Soupçonnés d'un projet d'attentat, six membres d'un groupuscule d'ultradroite ont été interpellés

Soupçonnés d'un projet d'attentat, six membres d'un groupuscule d'ultradroite ont été interpellés
Des CRS en patrouille.

publié le vendredi 07 mai 2021 à 14h50

Trois d'entre eux vont être présentés à un juge dans la journée, trois autres ont été libérés, sans poursuite à ce stade. 

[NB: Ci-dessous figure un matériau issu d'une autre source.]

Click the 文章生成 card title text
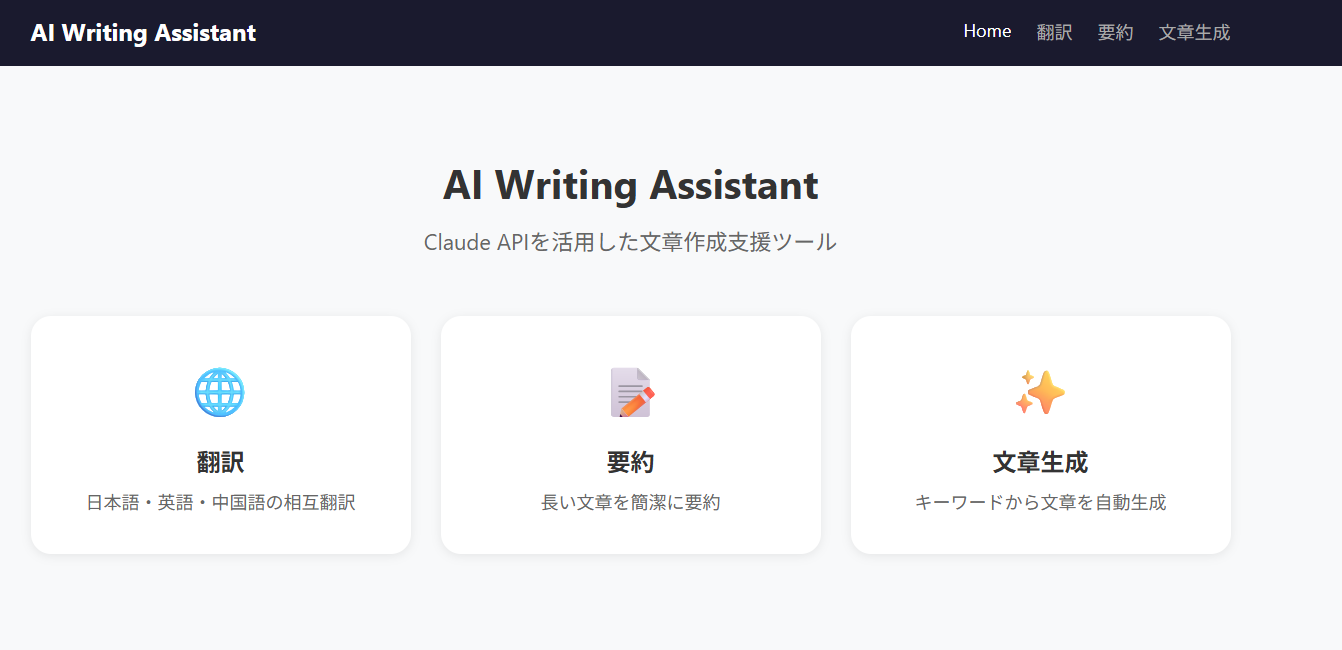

Ils sont soupçonnés d'avoir voulu commettre un attentat contre une loge maçonnique implantée en Moselle. Six membres d'un groupuscule néonazi baptisé 'Honneur et nation' ont été interpellés mardi dans le Doubs et le Bas-Rhin, ont indiqué vendredi 7 mai une source judiciaire et une source proche du dossier, confirmant une information de BFMTV



Trois d'entre eux, deux hommes de 29 et 56 ans et une femme de 53 ans, doivent être présentés ce vendredi à un juge d'instruction antiterroriste en vue d'une éventuelle mise en examen pour "association de malfaiteurs terroriste criminelle". Les trois autres personnes interpellées, deux hommes et une femme également, ont été libérées sans poursuite à ce stade. A l'issue des gardes à vue, le parquet national antiterroriste (Pnat), qui avait ouvert une enquête préliminaire en février 2021 sur les activités de ce groupuscule d'ultradroite, a décidé de confier les investigations à des juges d'instruction antiterroriste

Selon une source proche du dossier, les personnes mises en cause sont soupçonnées d'avoir voulu préparer une action violente, potentiellement contre une loge maçonnique de Moselle.

Le projet ne semblait toutefois pas imminent. Elles ont été interpellées à la suite d'échanges entre elles, et notamment parce qu'elles faisaient des recherches sur d'éventuels explosifs et avaient effectué des repérages. Lors des perquisitions, des écrits néonazis ont été retrouvés, ainsi qu'un tee-shirt à l'effigie de Hitler et des armes de catégorie C, détenues légalement puisque les suspects faisaient du tir sportif, a précisé Le Parisien

Selon une source proche du dossier, certaines de ces personnes étaient en contact avec Rémy Daillet, figure du mouvement complotiste français résidant en Malaisie. Ce dernier est soupçonné d'avoir contribué à l'organisation de l'enlèvement en avril de la petite Mia, retrouvée cinq jours plus tard. Dans cette enquête, un mandat d'arrêt international a été lancé à l'encontre de cet ancien cadre du MoDem en Haute-Garonne, qui a été exclu du parti centriste en 2010. 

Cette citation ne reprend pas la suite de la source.